連載『セカンドハーフ戦略』より。起業家で著述家の本田直之氏(57歳)が、全治3カ月の靱帯断裂を経験し、人生前半をアクセル全開で突っ走ってきた自身の生き方を見直すきっかけを得た。本田氏は「60歳の霧」と呼ぶ、将来への漠然とした不安を感じる時期を経て、セカンドハーフ(人生後半)の戦略を考える重要性を訴える。
靱帯断裂がもたらした気づき
本田氏は、これまで仕事やプライベートで常に全力疾走してきた。しかし、ある日突然、靱帯断裂という怪我を負い、全治3カ月の安静を余儀なくされた。この経験から、身体の脆さと時間の有限性を痛感。「アクセル全開で突っ走るだけでは、60歳以降の人生は持たない」と語る。
怪我を機に、本田氏は「60歳の霧」という概念に行き着く。これは、定年や健康不安、人間関係の変化など、60歳前後に訪れる不透明な将来に対する不安を指す。多くの人がこの霧に直面しながらも、具体的な対策を取らずに過ごしていると指摘する。
セカンドハーフ戦略の必要性
本田氏は、人生前半の「ファーストハーフ」では、キャリアや収入、社会的地位を築くために努力するのが一般的だが、セカンドハーフでは価値観をシフトする必要があると主張する。

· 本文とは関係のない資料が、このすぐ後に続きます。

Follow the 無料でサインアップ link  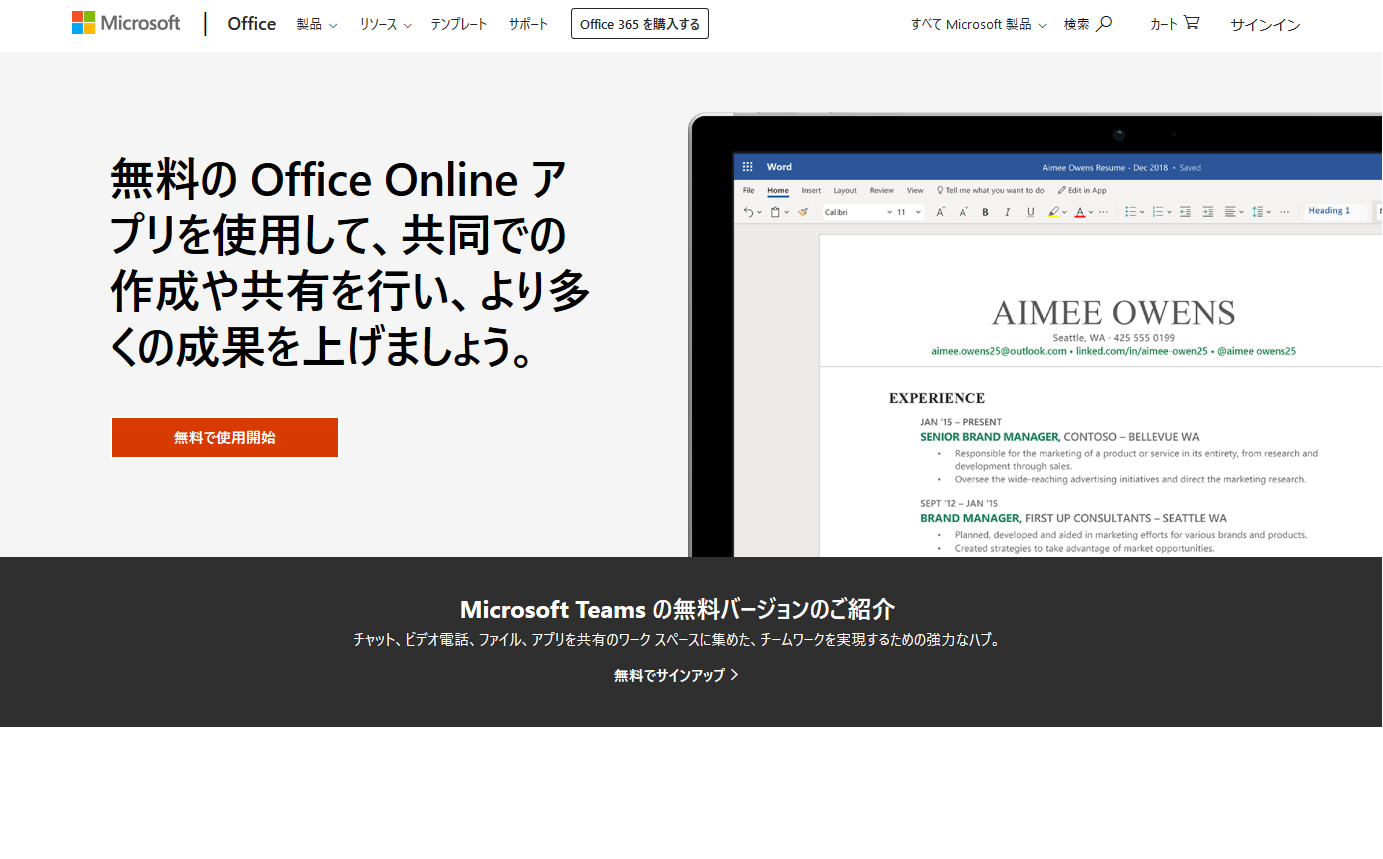pyautogui.click(x=676, y=675)
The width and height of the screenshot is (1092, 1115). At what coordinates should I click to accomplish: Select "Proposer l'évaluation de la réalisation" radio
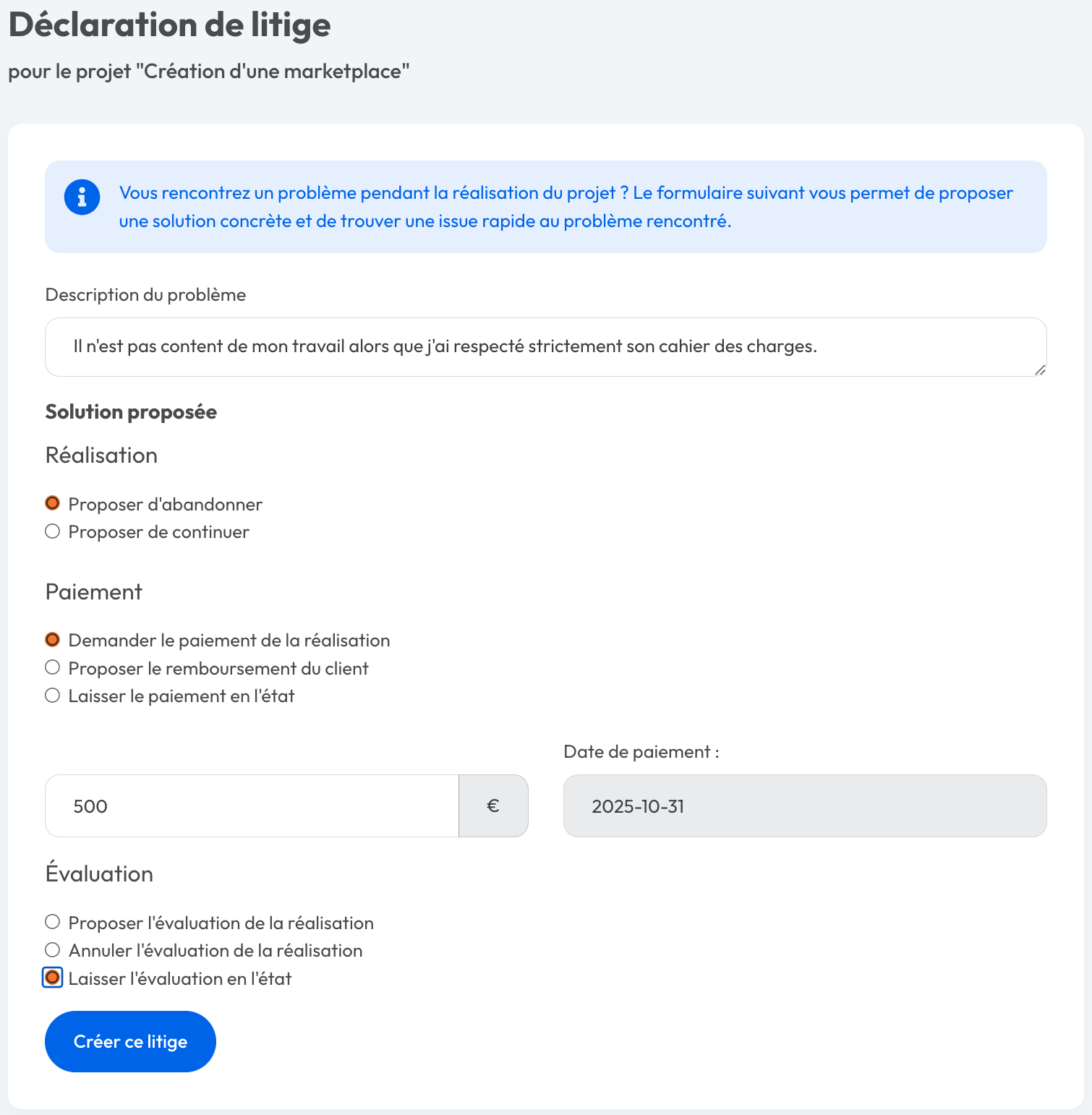(x=53, y=922)
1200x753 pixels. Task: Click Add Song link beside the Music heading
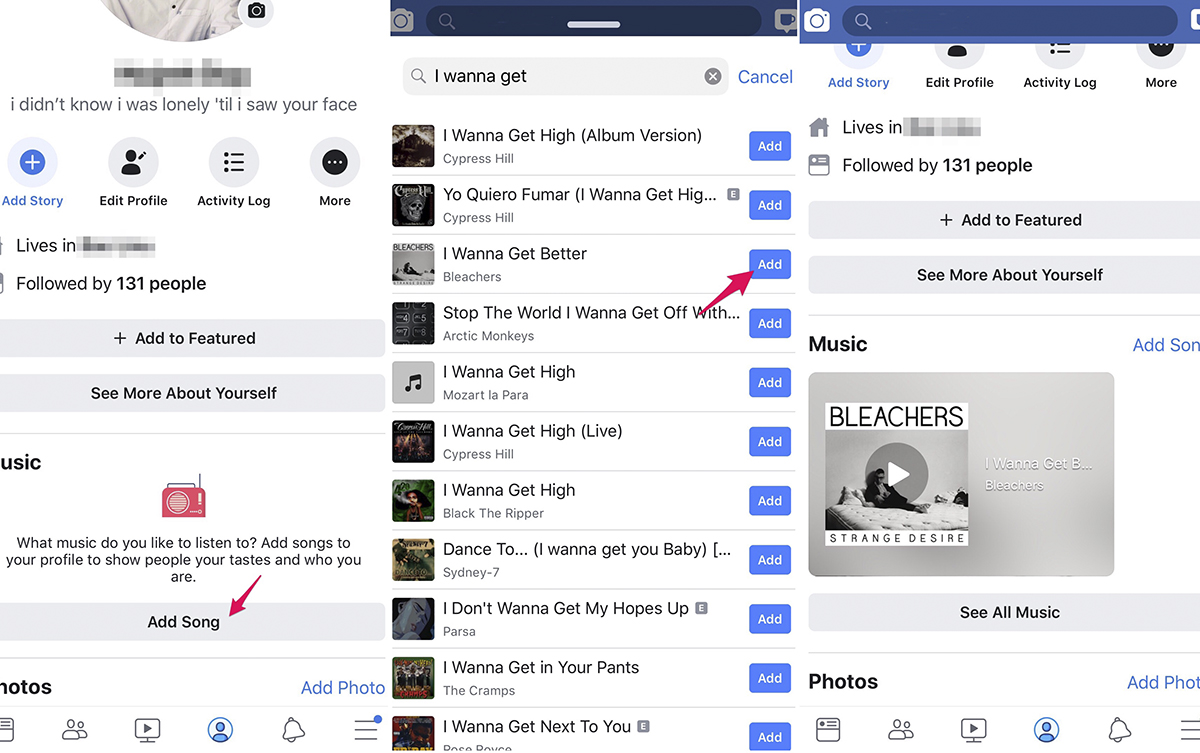(1165, 345)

具体的には、健康管理、人間関係の再構築、経済的自立、そして自分らしい生き方の追求が重要だという。
「60歳の霧を晴らすには、自分自身と向き合い、何を大切にしたいのかを明確にすることが不可欠」と本田氏は強調する。同氏は、自身の経験から、セカンドハーフ戦略として、身体のメンテナンス、時間の使い方の見直し、そして新たな挑戦を挙げている。
具体的な実践方法
本田氏は、セカンドハーフ戦略を実践するための具体的な方法として、以下の点を挙げる。
- 健康投資: 定期的な運動と検診を習慣化し、身体の状態を把握する。
- 人間関係の棚卸し: 本当に大切な人との関係を深め、不要な付き合いは整理する。
- 経済的準備: 老後資金だけでなく、自分がやりたいことに使える資金を計画的に確保する。

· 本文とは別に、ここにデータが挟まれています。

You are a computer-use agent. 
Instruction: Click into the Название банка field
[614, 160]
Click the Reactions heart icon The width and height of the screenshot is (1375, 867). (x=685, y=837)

- 趣味や学びの継続: 仕事以外に打ち込めるものを持ち、人生に彩りを加える。
これらの取り組みを通じて、60歳以降も充実した人生を送ることが可能だと本田氏は説く。
「60歳の霧」を乗り越えるために
本田氏は、靱帯断裂というアクシデントが、自身の人生を見つめ直す大きな転機になったと振り返る。「怪我がなければ、気づかずに突っ走っていたかもしれない」と述べ、早期にセカンドハーフ戦略を考えることの重要性を強調する。
同氏は、読者に対しても、年齢に関わらず、自分の人生の後半戦について考え始めることを勧めている。「60歳の霧は、準備をすれば必ず晴らせる」と語り、具体的な行動を促すメッセージを発信している。